Sorry--don't know what I was thinking. The following is the entire conclusions section. I have no read the paper, just typed the conclusions. Let me know if that doesn't help and I'll dig into the paper for specific questions.

Conclusions:
In this paper the elastic stability analysis of discontinuous X-bracing systems was performed. The midspan conneciton was modeled as partly pinned or semirigid. In this study the closed-form relationships were obtained for the evaluation fo the effetive length factor of X-bracing with eitehr pinned or semi-rigid midconnection and pinned end connections. For X-bracing with identical diagonsls (12), (22), and (29) were obtained to evaluate the effective length factor and critical load of compession diagonal. The relations can be easily generalized to include X-bracing that has diagonals with different flexural and axial stiffness. The results were graphically displayed and tabulated for some practical cases. The numerical results showed that the center connection detail can affec the buckling load and effective length factor of diagonal members and should be considered in the design of X-bracing systems. The following conclusions with regard to the studied elastic stability of the discontinuous X-bracing can be drawn.

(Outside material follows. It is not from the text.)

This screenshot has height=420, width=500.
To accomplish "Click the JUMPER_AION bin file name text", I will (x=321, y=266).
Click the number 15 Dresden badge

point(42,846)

1. In order to increase the load carrying capacity of X-bracing systems, the rotational stiffness of center connection should be increased via a suitable detailing of intersection connection.

2. When a pair of sections, such as angles, are used as diagonal members, one can cut only one section from each diagonal and continue the other throught he intersection. This improves the out-of-lane rotational stiffness of the diagonal at the intersection and, as a result, increases the load capacity of the compression member.

 

[Taro]

Thanks for taking the time to type out the conclusions. But it sounds like the results of the study are presented in graphs or tables. I don't want to impose too much, but if you have some free time it would be great to see what those results show.

For those who are curious, the issue is what effective length factor to use for X-braces when one member is continuous and the other is "pin-connected" at the mid-point with a plate that has very little flexural resistance. It has been shown when there is flexural continuity of both braces that there is adequate restraint so that the unbraced length for compression design is the half-length of the braces. But not much research has been done on the common case where one brace is not flexurally continuous.

 

[csd72]

It would be possible to model this.

One diagonal is in tension and one is in compression.

It is the capacity of the compression one that you are interested in.

If you give an initial out of straightness to the compression member this will be resisted by the tension memmber via a bowstring effect. then do some iterations until the two match.

I always prefer to go conservative and ignore any compression capacity in this type of situation.

csd

 

[Taro]

Yes, it is possible to model it. But experimental verification is always an important part of structural design.

And for seismic design, it is sometimes not permissible or conservative to ignore compression in brace members.

 

[271828]

Taro, I'll try to dig in there sometime soon. Is the info urgent or can it wait a day or two?

 

[Taro]

Not urgent, I'm just trying to do some research. Thanks for your help.